Reputasi Indonesia Menjaga harta yang memiliki nilai sejarah
Saat kabar pemulangan harta karun setelah naskah kuno Negarakertagama diumumkan — banyak pihak merasa “berhak” dan ingin menyimpannya. Persoalannya apakah Indonesia mampu?
Karena yang diketahui Indonesia punya
reputasi buruk dalam menjaga benda-benda bersejarah semacam ini.
Di Indonesia pernah terjadi pencurian benda benda bersejarah — sejatinya benda-benda bersejarah keberadaannya harus di tempat paling yang paling aman, Museum pun belum bisa dikatakan aman bila dedikasi pegawainya taj memiliki tanggungjawab
Sebagai Museum dengan pengamanan terbaik di republik ini — Museum Nasional di Jakarta, bukan sekali dua kemalingan. Tercatat sudah berkali-kali terjadi.
Sekelumit pencurian benda-benda bersejarah terjadi di Indonesia
Cerita Kusni Kasdut, bekas pejuang kemerdekaan yang beraksi dan membunuh petugas museum ini pada 31 Mei 1961.
Kusni Kasdut mencuri 11 butir berlian dengan berpura-pura jadi polisi.
Pada tahun 1979 Museum Nasional di Jakarta kehilangan koleksi uang logam dan keramik penting senilai Rp 1,5 miliar.
Dan, Museum Nasional di Jakarta pernah juga ada pencurian sejumlah lukisan karya maestro perupa nasional seperti Basoeki Abdullah, Affandi dan Raden Saleh pada tahun 1996.
Beruntunglah sebagian karya-karya maestro ini masih bisa kembali setelah dilelang di Balai Lelang Christie di Singapura.
Paling fenomenal kehilangan benda-benda bersejarah di Museum — terungkapnya puluhan arca perunggu di Museum Radya Pustaka Solo — ternyata barang palsu.
Sebagian patung yang dipamerkan ternyata barang baru buatan para perajin dari Desa Bejijong, Trowulan, Jawa Timur.

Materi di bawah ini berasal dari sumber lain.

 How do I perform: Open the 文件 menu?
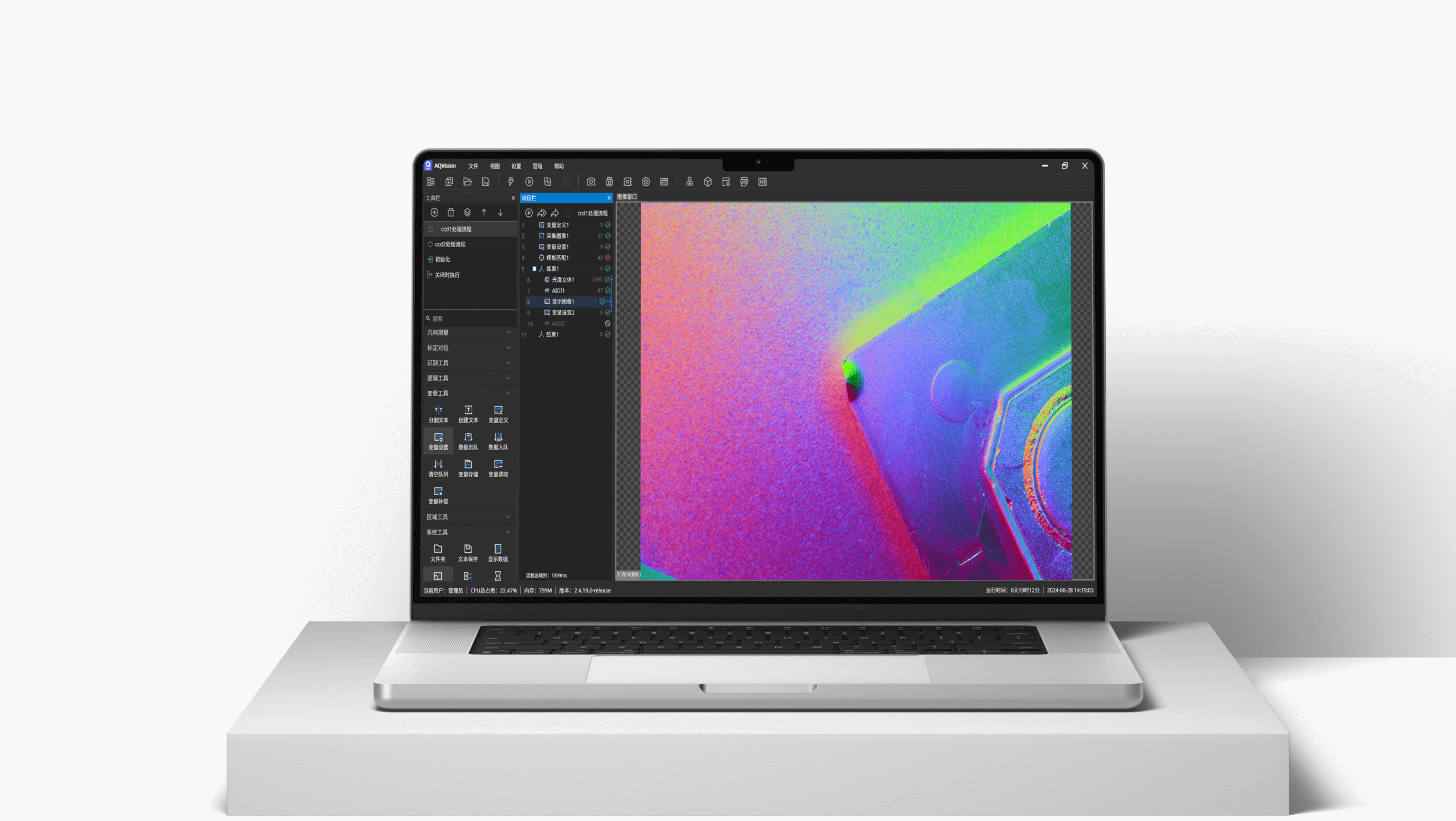(471, 166)
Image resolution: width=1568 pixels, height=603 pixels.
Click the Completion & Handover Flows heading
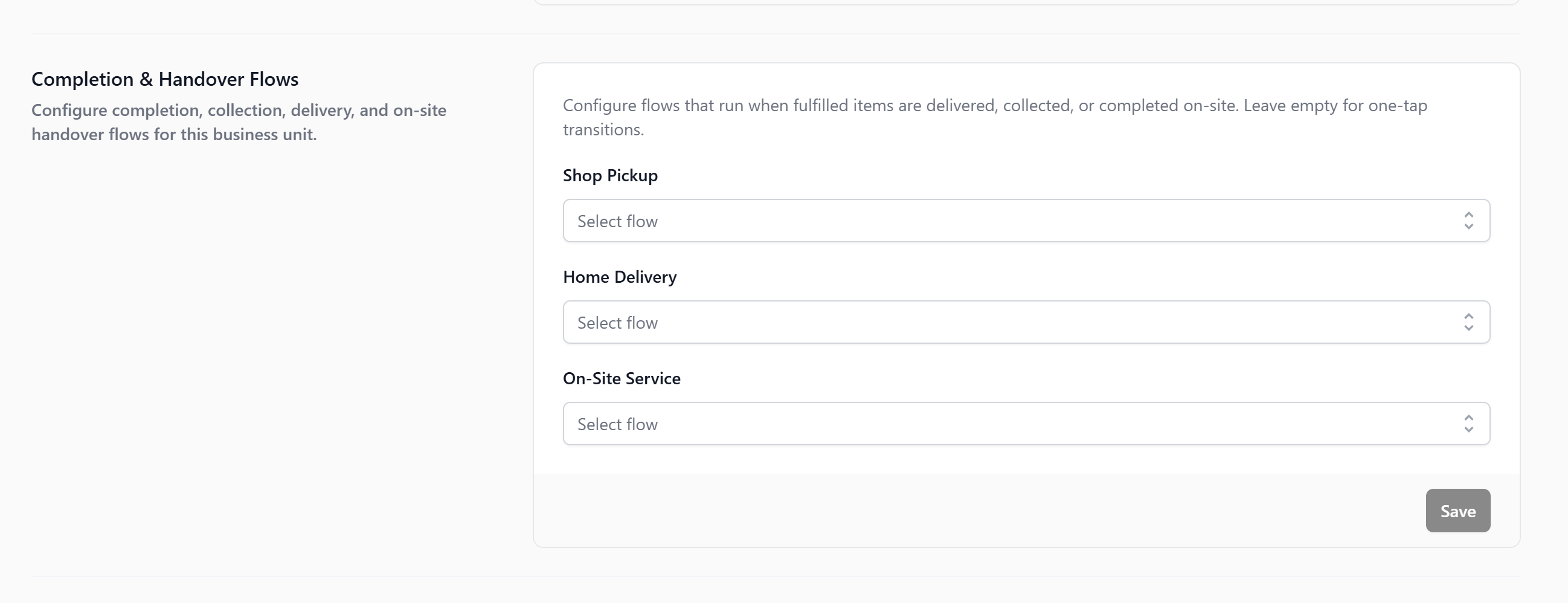point(165,79)
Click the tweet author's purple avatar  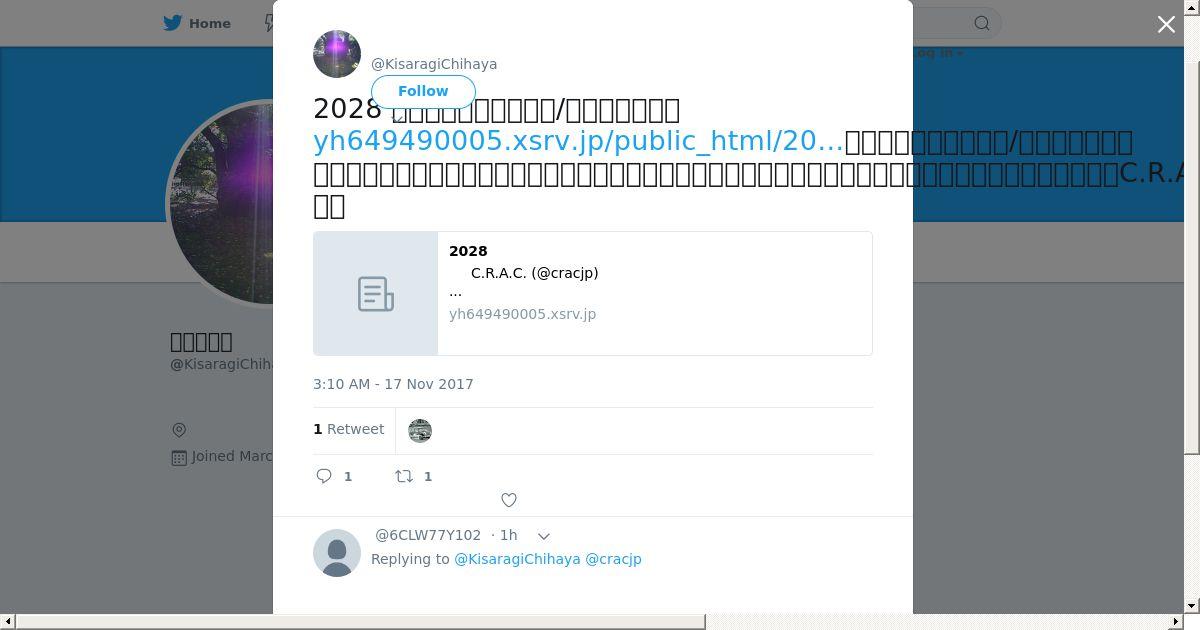pyautogui.click(x=337, y=54)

Lalu kemana yang asli?
Setelah diusut, rupanya para sindikat sudah merencanakan sejak waktu yang cukup lama dengan melibatkan banyak tangan, faktanya mereka adalah orang dalam museum itu sendiri.
Modusnya patung mereka buat tiruannya, kemudian mereka ganti, lalu dibikinkan surat keterangan palsu agar mereka leluasa keluar masuk di pasar lelang.
Di pengadilan, Kepala Museum Radya Pustaka Solo, K.R.H. Dharmodipuro terbukti bersalah pada 30 Juni 2008.
Dharmodipuro dijatuhkan hukuman satu setengah tahun penjara oleh PN Surakarta. Dan 2 pegawai museum lainnya dinyatakan bersalah.
Ada juga cerita hilangnya arca di kediaman Hasjim Djojohadikusumo, Jakarta Selatan.
Hasjim mengaku membeli archa secara legal dari seorang kolektor Belanda Hugo Kreijger.
Konon dokumen arca dipalsukan sebagai benda koleksi pribadi untuk memuluskan transaksi. Di pengadilan, Hashim sendiri diyatakan tak bersalah.